I also realised there is no need to place this in global.asax but I could rather redirect to a LogOn action instead of going directly to the index action:
public ActionResult LogOn()
{
var userName = Context.Request["txtName"];
var password = Context.Request["txtPassword"];
if (Membership.ValidateUser(userName, password))
{
FormsAuthentication.SetAuthCookie(userName, false);
return RedirectToAction("Index", "Index");
}
else
{
return RedirectToAction("IncorrectLogin", "Index");
}
}
Upvotes: 1
Views: 382
Answers (1)
Reputation: 9762
I think a controller action would be the best place, its a good idea to keep controller actions to a minimum so it doesn't get bloated. But if the action isn't touching too many layers it seems like a good fit.
If you were doing any "weird" stuff with session manipulation you can still use Session_Start though. But avoid it if you can, nothing like magic happening all over the place to confuse you on your own application exec path :D
Upvotes: 1
Related Questions
- Confused in implementing authentication in ASP.NET MVC 5
- Where authorization should implement in MVC4 ?

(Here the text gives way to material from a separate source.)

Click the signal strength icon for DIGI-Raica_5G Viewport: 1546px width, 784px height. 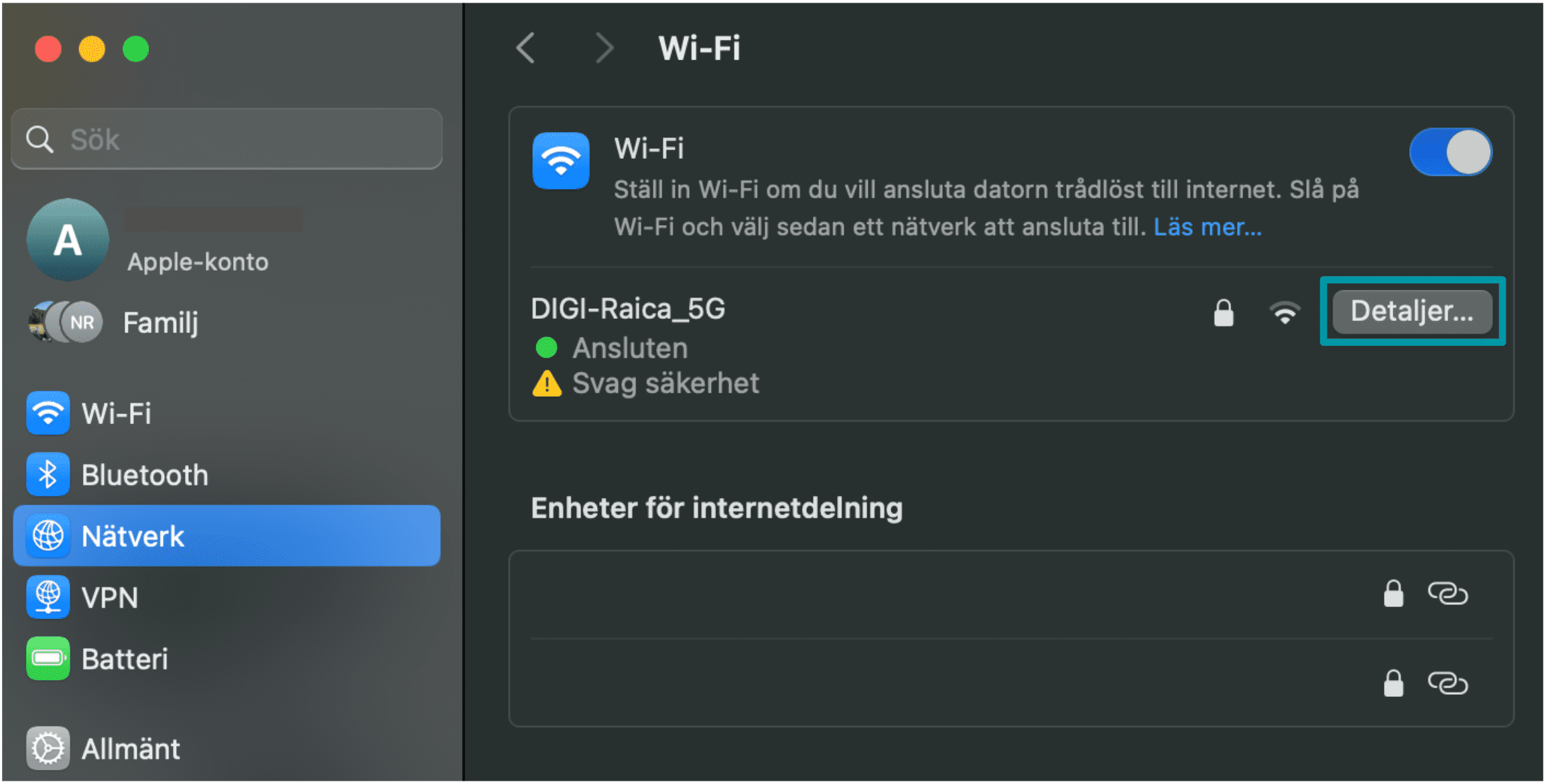tap(1285, 313)
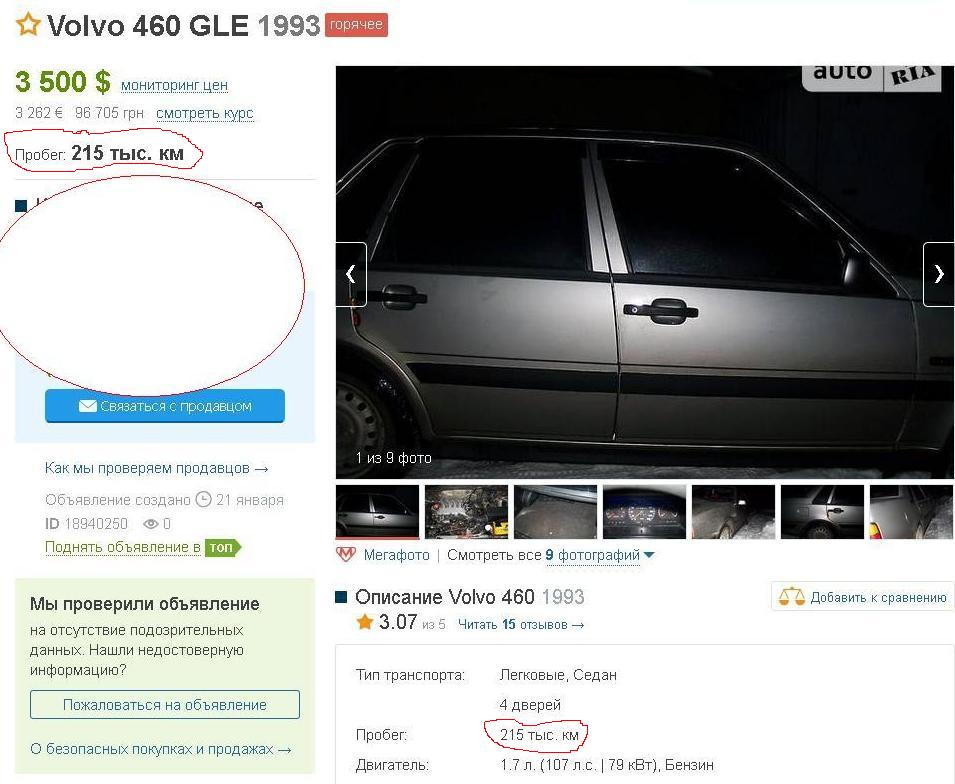
Task: Show the next photo with right arrow
Action: tap(939, 274)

- Where is the best place to validate that a user is authenticated in asp.net mvc
- Where in asp.net-mvc do I put code for user authentication?
- ASP.NET MVC 3 using Authentication
- Where to place authentication check in ASP.NET
- Where to put authorization methods?
- Application Logic (Proper place for Authentication/Authorization)
- ASP.NET MVC - Where does the Authentication Layer go?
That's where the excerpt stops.